-- The data follows --
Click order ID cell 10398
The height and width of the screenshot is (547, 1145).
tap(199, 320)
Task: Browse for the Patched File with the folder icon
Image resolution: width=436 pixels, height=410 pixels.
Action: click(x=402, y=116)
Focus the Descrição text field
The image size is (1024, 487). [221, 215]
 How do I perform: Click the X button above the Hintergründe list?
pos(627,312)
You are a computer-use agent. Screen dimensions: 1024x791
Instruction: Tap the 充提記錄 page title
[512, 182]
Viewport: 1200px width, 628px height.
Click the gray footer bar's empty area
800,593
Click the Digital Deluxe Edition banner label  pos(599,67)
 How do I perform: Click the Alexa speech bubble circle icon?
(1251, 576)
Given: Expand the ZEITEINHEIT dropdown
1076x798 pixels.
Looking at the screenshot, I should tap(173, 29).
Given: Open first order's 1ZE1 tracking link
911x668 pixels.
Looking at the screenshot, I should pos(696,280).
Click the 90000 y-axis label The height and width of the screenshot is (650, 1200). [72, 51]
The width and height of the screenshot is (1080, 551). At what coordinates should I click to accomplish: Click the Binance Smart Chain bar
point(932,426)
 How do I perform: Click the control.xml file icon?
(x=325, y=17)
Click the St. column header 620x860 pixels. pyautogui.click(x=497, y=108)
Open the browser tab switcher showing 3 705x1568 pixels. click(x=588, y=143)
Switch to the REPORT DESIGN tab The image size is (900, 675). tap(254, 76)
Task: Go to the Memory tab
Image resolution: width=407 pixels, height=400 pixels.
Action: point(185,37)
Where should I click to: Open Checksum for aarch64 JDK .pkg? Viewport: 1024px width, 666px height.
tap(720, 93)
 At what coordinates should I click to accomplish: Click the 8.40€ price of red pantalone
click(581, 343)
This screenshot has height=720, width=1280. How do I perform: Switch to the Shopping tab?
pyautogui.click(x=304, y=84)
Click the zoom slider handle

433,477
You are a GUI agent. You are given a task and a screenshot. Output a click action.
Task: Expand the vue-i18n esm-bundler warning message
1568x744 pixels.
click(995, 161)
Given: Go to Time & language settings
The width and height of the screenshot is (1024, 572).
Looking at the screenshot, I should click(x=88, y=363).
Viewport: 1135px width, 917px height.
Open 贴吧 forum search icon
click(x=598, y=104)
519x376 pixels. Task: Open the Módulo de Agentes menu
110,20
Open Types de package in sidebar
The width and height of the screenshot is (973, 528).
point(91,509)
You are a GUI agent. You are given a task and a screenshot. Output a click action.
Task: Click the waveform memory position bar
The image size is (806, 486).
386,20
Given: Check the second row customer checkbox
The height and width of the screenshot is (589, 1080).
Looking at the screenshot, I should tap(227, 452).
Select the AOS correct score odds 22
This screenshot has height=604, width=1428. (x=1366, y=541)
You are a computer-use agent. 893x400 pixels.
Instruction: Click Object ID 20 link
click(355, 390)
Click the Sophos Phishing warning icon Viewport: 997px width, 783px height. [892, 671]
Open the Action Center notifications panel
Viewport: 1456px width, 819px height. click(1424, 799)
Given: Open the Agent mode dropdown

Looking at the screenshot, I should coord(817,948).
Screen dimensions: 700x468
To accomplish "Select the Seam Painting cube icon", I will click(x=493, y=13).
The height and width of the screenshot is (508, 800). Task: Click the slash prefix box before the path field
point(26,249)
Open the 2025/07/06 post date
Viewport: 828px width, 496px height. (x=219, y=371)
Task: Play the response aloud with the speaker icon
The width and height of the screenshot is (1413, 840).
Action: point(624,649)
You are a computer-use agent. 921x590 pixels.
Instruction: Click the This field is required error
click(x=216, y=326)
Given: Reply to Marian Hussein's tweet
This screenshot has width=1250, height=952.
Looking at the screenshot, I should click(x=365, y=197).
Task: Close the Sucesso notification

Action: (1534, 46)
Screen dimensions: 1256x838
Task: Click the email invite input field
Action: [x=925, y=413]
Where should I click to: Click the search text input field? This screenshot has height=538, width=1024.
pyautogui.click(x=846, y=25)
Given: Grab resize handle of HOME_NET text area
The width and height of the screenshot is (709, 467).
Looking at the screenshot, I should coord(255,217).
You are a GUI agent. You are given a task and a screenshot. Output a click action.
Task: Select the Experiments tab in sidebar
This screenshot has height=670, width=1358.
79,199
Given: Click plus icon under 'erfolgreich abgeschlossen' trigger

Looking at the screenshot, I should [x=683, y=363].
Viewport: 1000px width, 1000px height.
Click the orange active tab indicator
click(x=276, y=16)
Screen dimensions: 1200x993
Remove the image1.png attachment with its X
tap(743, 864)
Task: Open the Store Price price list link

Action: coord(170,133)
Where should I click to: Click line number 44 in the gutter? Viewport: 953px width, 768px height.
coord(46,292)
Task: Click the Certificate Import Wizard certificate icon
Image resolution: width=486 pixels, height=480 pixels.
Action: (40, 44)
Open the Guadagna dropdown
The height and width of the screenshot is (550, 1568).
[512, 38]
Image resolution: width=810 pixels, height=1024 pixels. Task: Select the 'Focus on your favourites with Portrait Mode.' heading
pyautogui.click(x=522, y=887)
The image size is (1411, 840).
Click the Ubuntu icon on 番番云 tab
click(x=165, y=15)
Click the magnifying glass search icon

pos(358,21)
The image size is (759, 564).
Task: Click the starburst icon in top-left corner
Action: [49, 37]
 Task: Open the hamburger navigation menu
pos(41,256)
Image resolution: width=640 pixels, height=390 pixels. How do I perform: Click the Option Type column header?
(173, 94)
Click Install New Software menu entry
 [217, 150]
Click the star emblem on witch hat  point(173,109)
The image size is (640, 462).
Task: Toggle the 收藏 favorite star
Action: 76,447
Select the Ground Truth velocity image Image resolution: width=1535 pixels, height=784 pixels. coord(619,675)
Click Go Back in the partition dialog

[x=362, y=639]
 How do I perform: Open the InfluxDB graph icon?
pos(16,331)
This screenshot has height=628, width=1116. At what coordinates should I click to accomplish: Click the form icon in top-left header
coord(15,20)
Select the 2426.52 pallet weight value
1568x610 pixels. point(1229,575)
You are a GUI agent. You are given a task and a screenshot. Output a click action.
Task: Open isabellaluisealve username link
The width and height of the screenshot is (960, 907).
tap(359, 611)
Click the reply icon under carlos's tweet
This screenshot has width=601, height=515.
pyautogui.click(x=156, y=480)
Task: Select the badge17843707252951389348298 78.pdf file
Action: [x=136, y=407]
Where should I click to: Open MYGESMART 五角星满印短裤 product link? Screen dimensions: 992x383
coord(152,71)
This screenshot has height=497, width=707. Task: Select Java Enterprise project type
-- The data concluded --
- Problem to work on
Each line of the material above must be retyped precisely.

- Your response
Click order ID cell 10398
The height and width of the screenshot is (547, 1145).
tap(199, 320)
Task: Browse for the Patched File with the folder icon
Image resolution: width=436 pixels, height=410 pixels.
Action: click(x=402, y=116)
Focus the Descrição text field
The image size is (1024, 487). [221, 215]
 How do I perform: Click the X button above the Hintergründe list?
pos(627,312)
You are a computer-use agent. Screen dimensions: 1024x791
Instruction: Tap the 充提記錄 page title
[512, 182]
Viewport: 1200px width, 628px height.
Click the gray footer bar's empty area
800,593
Click the Digital Deluxe Edition banner label  pos(599,67)
 How do I perform: Click the Alexa speech bubble circle icon?
(1251, 576)
Given: Expand the ZEITEINHEIT dropdown
1076x798 pixels.
Looking at the screenshot, I should tap(173, 29).
Given: Open first order's 1ZE1 tracking link
911x668 pixels.
Looking at the screenshot, I should pos(696,280).
Click the 90000 y-axis label The height and width of the screenshot is (650, 1200). [72, 51]
The width and height of the screenshot is (1080, 551). At what coordinates should I click to accomplish: Click the Binance Smart Chain bar
point(932,426)
 How do I perform: Click the control.xml file icon?
(x=325, y=17)
Click the St. column header 620x860 pixels. pyautogui.click(x=497, y=108)
Open the browser tab switcher showing 3 705x1568 pixels. click(x=588, y=143)
Switch to the REPORT DESIGN tab The image size is (900, 675). tap(254, 76)
Task: Go to the Memory tab
Image resolution: width=407 pixels, height=400 pixels.
Action: point(185,37)
Where should I click to: Open Checksum for aarch64 JDK .pkg? Viewport: 1024px width, 666px height.
tap(720, 93)
 At what coordinates should I click to accomplish: Click the 8.40€ price of red pantalone
click(581, 343)
This screenshot has height=720, width=1280. How do I perform: Switch to the Shopping tab?
pyautogui.click(x=304, y=84)
Click the zoom slider handle

433,477
You are a GUI agent. You are given a task and a screenshot. Output a click action.
Task: Expand the vue-i18n esm-bundler warning message
1568x744 pixels.
click(995, 161)
Given: Go to Time & language settings
The width and height of the screenshot is (1024, 572).
Looking at the screenshot, I should click(x=88, y=363).
Viewport: 1135px width, 917px height.
Open 贴吧 forum search icon
click(x=598, y=104)
519x376 pixels. Task: Open the Módulo de Agentes menu
110,20
Open Types de package in sidebar
The width and height of the screenshot is (973, 528).
point(91,509)
You are a GUI agent. You are given a task and a screenshot. Output a click action.
Task: Click the waveform memory position bar
The image size is (806, 486).
386,20
Given: Check the second row customer checkbox
The height and width of the screenshot is (589, 1080).
Looking at the screenshot, I should tap(227, 452).
Select the AOS correct score odds 22
This screenshot has height=604, width=1428. (x=1366, y=541)
You are a computer-use agent. 893x400 pixels.
Instruction: Click Object ID 20 link
click(355, 390)
Click the Sophos Phishing warning icon Viewport: 997px width, 783px height. [892, 671]
Open the Action Center notifications panel
Viewport: 1456px width, 819px height. click(1424, 799)
Given: Open the Agent mode dropdown

Looking at the screenshot, I should coord(817,948).
Screen dimensions: 700x468
To accomplish "Select the Seam Painting cube icon", I will click(x=493, y=13).
The height and width of the screenshot is (508, 800). Task: Click the slash prefix box before the path field
point(26,249)
Open the 2025/07/06 post date
Viewport: 828px width, 496px height. (x=219, y=371)
Task: Play the response aloud with the speaker icon
The width and height of the screenshot is (1413, 840).
Action: point(624,649)
You are a computer-use agent. 921x590 pixels.
Instruction: Click the This field is required error
click(x=216, y=326)
Given: Reply to Marian Hussein's tweet
This screenshot has width=1250, height=952.
Looking at the screenshot, I should click(x=365, y=197).
Task: Close the Sucesso notification

Action: (1534, 46)
Screen dimensions: 1256x838
Task: Click the email invite input field
Action: [x=925, y=413]
Where should I click to: Click the search text input field? This screenshot has height=538, width=1024.
pyautogui.click(x=846, y=25)
Given: Grab resize handle of HOME_NET text area
The width and height of the screenshot is (709, 467).
Looking at the screenshot, I should coord(255,217).
You are a GUI agent. You are given a task and a screenshot. Output a click action.
Task: Select the Experiments tab in sidebar
This screenshot has height=670, width=1358.
79,199
Given: Click plus icon under 'erfolgreich abgeschlossen' trigger

Looking at the screenshot, I should [x=683, y=363].
Viewport: 1000px width, 1000px height.
Click the orange active tab indicator
click(x=276, y=16)
Screen dimensions: 1200x993
Remove the image1.png attachment with its X
tap(743, 864)
Task: Open the Store Price price list link

Action: coord(170,133)
Where should I click to: Click line number 44 in the gutter? Viewport: 953px width, 768px height.
coord(46,292)
Task: Click the Certificate Import Wizard certificate icon
Image resolution: width=486 pixels, height=480 pixels.
Action: (40, 44)
Open the Guadagna dropdown
The height and width of the screenshot is (550, 1568).
[512, 38]
Image resolution: width=810 pixels, height=1024 pixels. Task: Select the 'Focus on your favourites with Portrait Mode.' heading
pyautogui.click(x=522, y=887)
The image size is (1411, 840).
Click the Ubuntu icon on 番番云 tab
click(x=165, y=15)
Click the magnifying glass search icon

pos(358,21)
The image size is (759, 564).
Task: Click the starburst icon in top-left corner
Action: [49, 37]
 Task: Open the hamburger navigation menu
pos(41,256)
Image resolution: width=640 pixels, height=390 pixels. How do I perform: Click the Option Type column header?
(173, 94)
Click Install New Software menu entry
 [217, 150]
Click the star emblem on witch hat  point(173,109)
The image size is (640, 462).
Task: Toggle the 收藏 favorite star
Action: 76,447
Select the Ground Truth velocity image Image resolution: width=1535 pixels, height=784 pixels. coord(619,675)
Click Go Back in the partition dialog

[x=362, y=639]
 How do I perform: Open the InfluxDB graph icon?
pos(16,331)
This screenshot has height=628, width=1116. At what coordinates should I click to accomplish: Click the form icon in top-left header
coord(15,20)
Select the 2426.52 pallet weight value
1568x610 pixels. point(1229,575)
You are a GUI agent. You are given a task and a screenshot. Output a click action.
Task: Open isabellaluisealve username link
The width and height of the screenshot is (960, 907).
tap(359, 611)
Click the reply icon under carlos's tweet
This screenshot has width=601, height=515.
pyautogui.click(x=156, y=480)
Task: Select the badge17843707252951389348298 78.pdf file
Action: [x=136, y=407]
Where should I click to: Open MYGESMART 五角星满印短裤 product link? Screen dimensions: 992x383
coord(152,71)
This screenshot has height=497, width=707. Task: Select Java Enterprise project type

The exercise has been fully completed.